AP Analysis: US Now Winning Iraq War
By Robert Burns and Robert Reid
The United States is now winning the war that two years ago seemed lost.
The AP says this? The AP?
Robert Burns is a NYT reporter and a pretty sharp cookie. He's had good reporting over the years and every time I see him interviewed on TV he has something interesting to say. I think he saw the results of the surge well before his masters on 42nd street did. | Limited, sometimes sharp fighting and periodic terrorist bombings in Iraq are likely to continue, possibly for years. But the Iraqi government and the U.S. now are able to shift focus from mainly combat to mainly building the fragile beginnings of peace a transition that many found almost unthinkable as recently as one year ago.
Despite the occasional bursts of violence, Iraq has reached the point where the insurgents, who once controlled whole cities, no longer have the clout to threaten the viability of the central government.
That does not mean the war has ended or that U.S. troops have no role in Iraq. It means the combat phase finally is ending, years past the time when President Bush optimistically declared it had.

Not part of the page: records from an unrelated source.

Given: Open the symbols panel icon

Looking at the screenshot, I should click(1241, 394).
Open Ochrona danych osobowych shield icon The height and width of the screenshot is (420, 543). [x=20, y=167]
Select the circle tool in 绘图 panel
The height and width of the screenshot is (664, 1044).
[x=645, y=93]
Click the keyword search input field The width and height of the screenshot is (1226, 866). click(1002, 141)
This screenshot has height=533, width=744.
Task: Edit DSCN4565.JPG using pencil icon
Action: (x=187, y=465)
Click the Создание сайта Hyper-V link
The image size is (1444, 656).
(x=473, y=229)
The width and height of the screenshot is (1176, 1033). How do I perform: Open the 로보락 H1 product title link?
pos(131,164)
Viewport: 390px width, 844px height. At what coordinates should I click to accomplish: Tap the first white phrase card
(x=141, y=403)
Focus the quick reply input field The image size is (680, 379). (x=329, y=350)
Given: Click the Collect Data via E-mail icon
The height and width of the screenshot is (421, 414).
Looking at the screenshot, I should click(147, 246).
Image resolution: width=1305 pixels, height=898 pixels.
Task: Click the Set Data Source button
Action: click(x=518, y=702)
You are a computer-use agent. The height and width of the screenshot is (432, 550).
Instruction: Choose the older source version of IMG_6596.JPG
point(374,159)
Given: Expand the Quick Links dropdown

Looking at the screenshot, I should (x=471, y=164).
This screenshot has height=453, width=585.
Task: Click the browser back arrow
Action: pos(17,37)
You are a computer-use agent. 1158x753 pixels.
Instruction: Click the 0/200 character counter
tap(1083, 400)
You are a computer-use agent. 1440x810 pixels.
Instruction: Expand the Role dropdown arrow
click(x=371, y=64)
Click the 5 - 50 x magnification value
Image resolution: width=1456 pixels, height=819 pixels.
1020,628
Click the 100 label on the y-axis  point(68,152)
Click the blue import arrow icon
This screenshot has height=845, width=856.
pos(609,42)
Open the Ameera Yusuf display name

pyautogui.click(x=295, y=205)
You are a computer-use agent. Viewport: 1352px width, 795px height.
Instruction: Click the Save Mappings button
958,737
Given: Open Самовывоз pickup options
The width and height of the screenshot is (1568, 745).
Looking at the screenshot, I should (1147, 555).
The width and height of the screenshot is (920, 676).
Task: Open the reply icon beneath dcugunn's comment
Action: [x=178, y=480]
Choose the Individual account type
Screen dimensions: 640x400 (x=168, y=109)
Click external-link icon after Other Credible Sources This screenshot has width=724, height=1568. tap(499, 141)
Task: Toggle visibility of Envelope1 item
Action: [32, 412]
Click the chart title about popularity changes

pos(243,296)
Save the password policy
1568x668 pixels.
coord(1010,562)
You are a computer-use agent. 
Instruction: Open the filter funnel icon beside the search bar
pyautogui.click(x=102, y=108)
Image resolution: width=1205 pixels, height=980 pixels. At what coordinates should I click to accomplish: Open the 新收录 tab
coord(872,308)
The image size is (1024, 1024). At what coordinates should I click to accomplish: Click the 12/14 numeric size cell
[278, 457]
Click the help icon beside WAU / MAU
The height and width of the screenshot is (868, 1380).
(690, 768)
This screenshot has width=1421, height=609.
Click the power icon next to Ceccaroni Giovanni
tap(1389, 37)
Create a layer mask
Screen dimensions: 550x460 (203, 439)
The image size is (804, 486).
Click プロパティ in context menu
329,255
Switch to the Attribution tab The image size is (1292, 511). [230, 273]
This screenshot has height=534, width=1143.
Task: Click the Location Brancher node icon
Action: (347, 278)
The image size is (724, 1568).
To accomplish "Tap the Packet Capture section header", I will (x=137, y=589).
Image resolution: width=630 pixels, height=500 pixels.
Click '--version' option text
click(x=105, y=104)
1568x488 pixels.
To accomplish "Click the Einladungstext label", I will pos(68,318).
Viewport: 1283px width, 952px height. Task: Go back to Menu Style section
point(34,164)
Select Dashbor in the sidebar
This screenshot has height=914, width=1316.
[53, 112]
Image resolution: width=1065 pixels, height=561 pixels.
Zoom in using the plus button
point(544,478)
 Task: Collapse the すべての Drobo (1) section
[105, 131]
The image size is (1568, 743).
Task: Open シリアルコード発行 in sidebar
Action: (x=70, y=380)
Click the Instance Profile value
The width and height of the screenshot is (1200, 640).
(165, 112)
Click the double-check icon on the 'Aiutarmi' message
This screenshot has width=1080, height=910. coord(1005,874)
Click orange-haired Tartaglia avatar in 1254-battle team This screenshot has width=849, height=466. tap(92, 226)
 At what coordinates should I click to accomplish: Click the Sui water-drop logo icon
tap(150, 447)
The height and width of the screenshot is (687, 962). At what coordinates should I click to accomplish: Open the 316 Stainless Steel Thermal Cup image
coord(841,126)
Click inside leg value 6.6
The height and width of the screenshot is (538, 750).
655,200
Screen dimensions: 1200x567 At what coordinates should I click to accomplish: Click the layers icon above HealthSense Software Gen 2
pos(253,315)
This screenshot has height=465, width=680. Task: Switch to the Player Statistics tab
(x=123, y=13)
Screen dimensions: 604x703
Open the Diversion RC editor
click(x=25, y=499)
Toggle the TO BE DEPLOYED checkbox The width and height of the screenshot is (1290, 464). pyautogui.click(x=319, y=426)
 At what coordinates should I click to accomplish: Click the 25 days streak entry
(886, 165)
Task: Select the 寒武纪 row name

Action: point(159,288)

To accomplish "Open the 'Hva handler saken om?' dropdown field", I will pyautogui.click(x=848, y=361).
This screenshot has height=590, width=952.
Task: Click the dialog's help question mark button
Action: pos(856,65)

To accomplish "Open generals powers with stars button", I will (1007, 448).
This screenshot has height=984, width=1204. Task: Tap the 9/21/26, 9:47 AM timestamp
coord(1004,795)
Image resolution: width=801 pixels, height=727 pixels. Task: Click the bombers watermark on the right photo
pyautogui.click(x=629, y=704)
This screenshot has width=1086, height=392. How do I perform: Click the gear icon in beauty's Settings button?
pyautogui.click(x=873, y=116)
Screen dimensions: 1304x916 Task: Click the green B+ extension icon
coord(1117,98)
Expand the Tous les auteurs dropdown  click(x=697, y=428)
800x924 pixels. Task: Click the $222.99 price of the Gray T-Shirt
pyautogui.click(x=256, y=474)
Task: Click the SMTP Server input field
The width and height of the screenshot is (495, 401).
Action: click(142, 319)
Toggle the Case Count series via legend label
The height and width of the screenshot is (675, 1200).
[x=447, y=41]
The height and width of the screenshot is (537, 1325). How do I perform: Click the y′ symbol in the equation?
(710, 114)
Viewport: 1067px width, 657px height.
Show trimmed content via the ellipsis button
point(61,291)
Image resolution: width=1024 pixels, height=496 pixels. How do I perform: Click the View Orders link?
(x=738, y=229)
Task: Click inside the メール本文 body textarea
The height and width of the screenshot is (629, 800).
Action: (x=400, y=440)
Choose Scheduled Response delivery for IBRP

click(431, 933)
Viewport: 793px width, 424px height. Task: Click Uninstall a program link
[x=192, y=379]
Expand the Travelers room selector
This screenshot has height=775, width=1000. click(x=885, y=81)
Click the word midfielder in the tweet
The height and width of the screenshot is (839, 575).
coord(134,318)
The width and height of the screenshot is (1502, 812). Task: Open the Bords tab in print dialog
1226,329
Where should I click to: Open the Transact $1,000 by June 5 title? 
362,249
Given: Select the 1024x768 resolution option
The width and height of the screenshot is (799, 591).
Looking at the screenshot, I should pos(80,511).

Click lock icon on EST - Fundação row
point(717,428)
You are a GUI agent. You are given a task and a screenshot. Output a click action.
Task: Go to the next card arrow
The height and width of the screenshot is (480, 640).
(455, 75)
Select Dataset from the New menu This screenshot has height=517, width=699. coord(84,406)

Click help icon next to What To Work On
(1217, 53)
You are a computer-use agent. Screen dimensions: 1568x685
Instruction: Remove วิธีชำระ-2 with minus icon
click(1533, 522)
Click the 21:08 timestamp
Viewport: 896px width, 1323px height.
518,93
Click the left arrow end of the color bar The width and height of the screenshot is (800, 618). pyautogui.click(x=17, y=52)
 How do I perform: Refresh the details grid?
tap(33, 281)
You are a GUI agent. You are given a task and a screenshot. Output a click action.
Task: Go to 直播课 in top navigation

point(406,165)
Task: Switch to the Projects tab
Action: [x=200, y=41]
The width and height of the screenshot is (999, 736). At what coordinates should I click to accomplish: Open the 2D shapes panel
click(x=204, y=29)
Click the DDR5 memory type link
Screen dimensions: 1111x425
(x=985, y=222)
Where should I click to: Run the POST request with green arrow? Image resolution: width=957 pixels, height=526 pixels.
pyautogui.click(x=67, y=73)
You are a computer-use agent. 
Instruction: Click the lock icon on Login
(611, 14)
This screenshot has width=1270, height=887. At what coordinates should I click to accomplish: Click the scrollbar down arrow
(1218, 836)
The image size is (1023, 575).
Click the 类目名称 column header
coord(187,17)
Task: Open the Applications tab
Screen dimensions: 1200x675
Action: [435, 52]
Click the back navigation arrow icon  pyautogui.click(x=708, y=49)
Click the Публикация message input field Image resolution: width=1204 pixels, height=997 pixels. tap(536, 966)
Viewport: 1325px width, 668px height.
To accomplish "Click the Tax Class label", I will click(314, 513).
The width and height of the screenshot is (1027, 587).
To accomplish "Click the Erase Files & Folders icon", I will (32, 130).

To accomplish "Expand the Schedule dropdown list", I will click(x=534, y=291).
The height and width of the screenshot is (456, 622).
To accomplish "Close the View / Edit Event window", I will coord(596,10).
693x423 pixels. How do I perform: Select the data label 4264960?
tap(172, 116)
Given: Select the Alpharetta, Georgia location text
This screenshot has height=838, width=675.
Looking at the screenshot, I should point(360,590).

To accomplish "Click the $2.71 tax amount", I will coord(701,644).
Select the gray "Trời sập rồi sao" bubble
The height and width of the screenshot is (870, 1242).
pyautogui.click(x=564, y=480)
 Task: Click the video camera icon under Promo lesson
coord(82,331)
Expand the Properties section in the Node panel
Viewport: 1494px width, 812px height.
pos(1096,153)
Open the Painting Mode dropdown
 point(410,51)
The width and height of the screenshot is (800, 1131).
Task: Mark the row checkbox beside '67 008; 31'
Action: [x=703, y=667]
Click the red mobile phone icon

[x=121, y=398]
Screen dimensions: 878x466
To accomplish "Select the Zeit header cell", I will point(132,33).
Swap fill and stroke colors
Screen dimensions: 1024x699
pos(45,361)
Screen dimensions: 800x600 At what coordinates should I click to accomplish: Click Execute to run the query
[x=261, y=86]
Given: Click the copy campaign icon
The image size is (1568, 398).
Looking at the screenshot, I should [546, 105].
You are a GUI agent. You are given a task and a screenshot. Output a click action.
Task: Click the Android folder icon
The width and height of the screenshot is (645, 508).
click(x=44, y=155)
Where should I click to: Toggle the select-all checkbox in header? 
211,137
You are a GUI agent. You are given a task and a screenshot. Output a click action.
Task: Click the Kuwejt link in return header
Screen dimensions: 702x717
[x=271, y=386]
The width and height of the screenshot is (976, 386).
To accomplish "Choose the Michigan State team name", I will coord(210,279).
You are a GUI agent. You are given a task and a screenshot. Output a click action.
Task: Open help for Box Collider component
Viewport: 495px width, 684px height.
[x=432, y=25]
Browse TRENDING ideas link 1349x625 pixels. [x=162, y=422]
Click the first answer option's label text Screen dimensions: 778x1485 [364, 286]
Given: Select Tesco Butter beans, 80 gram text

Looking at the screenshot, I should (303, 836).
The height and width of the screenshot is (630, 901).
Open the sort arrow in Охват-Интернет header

No, Bush referred to 'major combat operations', which is different. Fault Bush if you like for missing the turn of events in 2004-05, but don't use irrelevant statements against him. | The new phase focuses on training the Iraqi army and police, restraining the flow of illicit weaponry from Iran, supporting closer links between Baghdad and local governments, pushing the integration of former insurgents into legitimate government jobs and assisting in rebuilding the economy.
Exactly what we should be doing, and what we said we wanted to do from the very beginning. We're three years later than we could have been, but we wouldn't be doing it at all if Senators Obama, Reid, etc. had had their way. | Scattered battles go on, especially against al-Qaida holdouts north of Baghdad. But organized resistance, with the steady drumbeat of bombings, kidnappings, assassinations and ambushes that once rocked the capital daily, has all but ceased.
This amounts to more than a lull in the violence. It reflects a fundamental shift in the outlook for the Sunni minority, which held power under Saddam Hussein. They launched the insurgency five years ago. They now are either sidelined or have switched sides to cooperate with the Americans in return for money and political support.